The no-nos are multiplying, whether you’re watching or not. On Tuesday, the Tigers’ Spencer Turnbull no-hit the Mariners. “I think this obviously will give him a lot of attention and get him on the map,” Tigers skipper A.J. Hinch said. “He enters a very exclusive club of no-hitters throughout baseball.” Turnbull had one day to bask in that attention before the club of no-hitters—suddenly a lot less exclusive—admitted another member: Yankees pitcher Corey Kluber. Kluber’s no-no—against the Rangers, who joined Cleveland and Seattle on 2021’s two-time-victim list—was the sixth no-hitter this season, not counting the April 25 no-hit outing by the Diamondbacks’ Madison Bumgarner, which was ruled a non-no-hitter because it occurred in a scheduled seven-inning game. That’s one short of the modern record of seven (set in 1990 and matched in 1991, 2012, and 2015) and two short of the all-time record of eight, which has stood since 1884. This season is just 26.2 percent complete.

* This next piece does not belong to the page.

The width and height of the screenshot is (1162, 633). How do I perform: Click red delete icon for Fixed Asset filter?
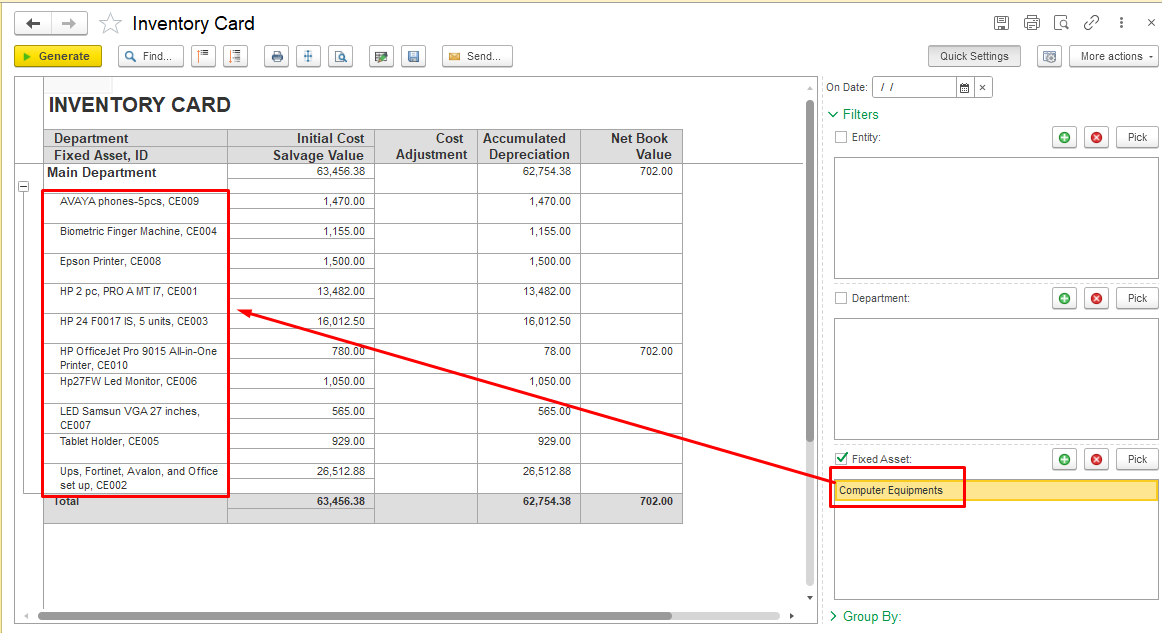(1097, 459)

We’ve never seen so many no-hitters so early in a year, which is especially anomalous considering how rarely pitchers in 2021 are allowed to work deep into games. (No-hitters account for six of the 13 total nine-inning complete games this season.) Kluber’s gem put pitchers on pace for 23 in the regular season, and while that clip can’t continue—offense should pick up with warmer weather, and no-hitters can cluster unpredictably based on batted-ball luck—a double-digit total is potentially attainable. Admittedly, more no-hitters mean more memorable moments for the individuals involved: Every hurler who throws a no-hitter has a heartwarming story and a cheering section of family, friends, and fans. I don’t begrudge them their joy (or, in Kluber’s case, blank expression); Turnbull called Tuesday a “a dream come true” and “probably the best day of my life,” and I’m happy he’s happy. Nor am I immune to the tension that builds when a pitcher is one inning away from hugging his catcher and making a broadcaster rave about baseball immortality.

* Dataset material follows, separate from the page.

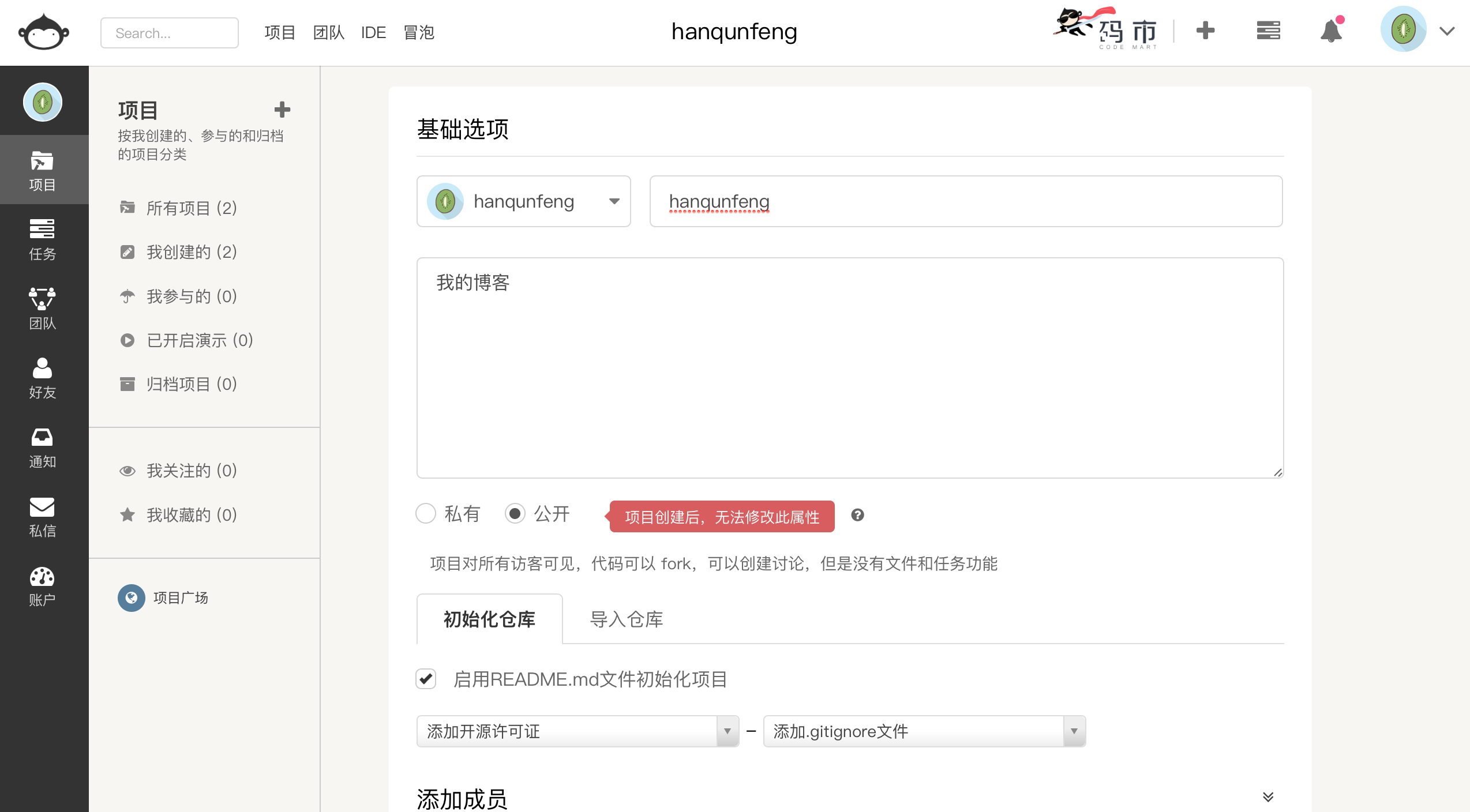
Task: Click the plus icon beside 项目 heading
Action: point(282,110)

But no-hitters are so special in part because they’re rare. When they’re a weekly occurrence, they lose a lot of their luster. They also expose a worsening imbalance between batters and pitchers that’s fueled the recent surge. That’s the dark side of the no-hitter spree. But there’s also a silver lining: The scrutiny that could come from a year of nonstop no-nos might be baseball’s best disinfectant. In other words, the only way out of this no-hitter headache may be more no-hitters. Just as the offensive nadir of 1968 prompted real reform, the numerous no-hitters of 2021 may leave the league with little choice but to confront its flaws, overcome inertia, and bring about overdue change.

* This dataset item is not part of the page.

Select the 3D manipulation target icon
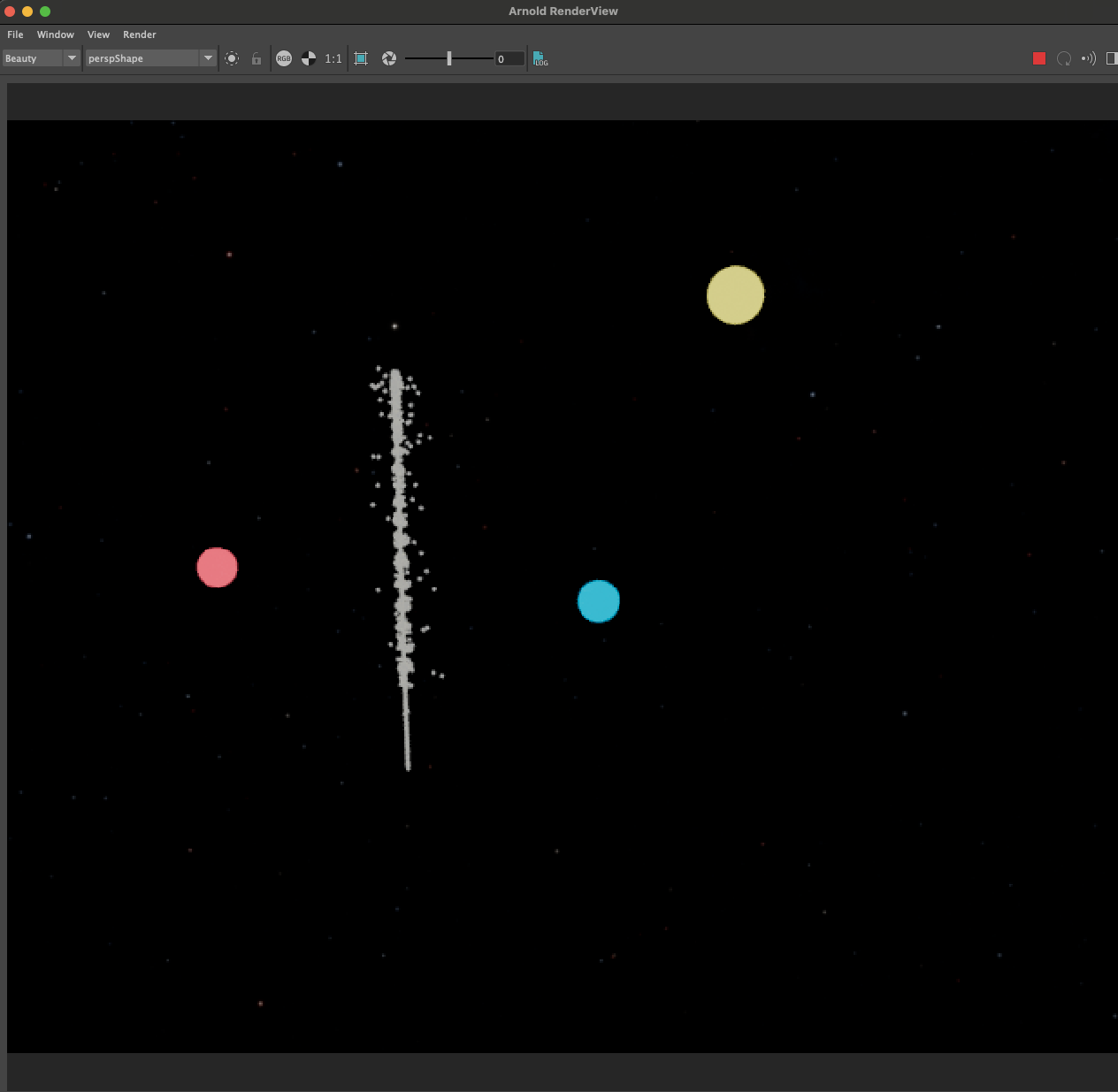1118x1092 pixels. [x=231, y=58]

On last week’s episode of FanGraphs Audio, which was recorded two no-nos ago, FanGraphs writer Sara Sanchez (who also wrote about the rash of no-hitters), expressed a desire for the hitless games to stop. “I really hope that all of this just kind of regresses to the mean later in the season,” she said. “And what that would mean is that hitters would go on a hot streak any day now and just start tearing the cover off the ball. And that may not be in the form of home runs. Maybe it’s in the form of doubles. Maybe it’s in the form of triples. All of those are fun, too. That would be outstanding, and probably the best thing for baseball.”

I share her hope for the long term. But I wouldn’t want to bet on a hitter-happy world of batted balls and base runners simply springing into existence, so I’m turning heel and rooting for the opposite outcome in 2021. I hope the hits keep on not coming: Give me more offensive futility and so many no-hitters that the victorious teams feel sheepish about mobbing the mound. I want to watch batting averages burn. Sanchez is right that more hits would be better for baseball. But the best prescription for the league’s long-term health may be to bottom out this year, which would finally force MLB and the MLBPA to take necessary steps they’ve put off for far too long.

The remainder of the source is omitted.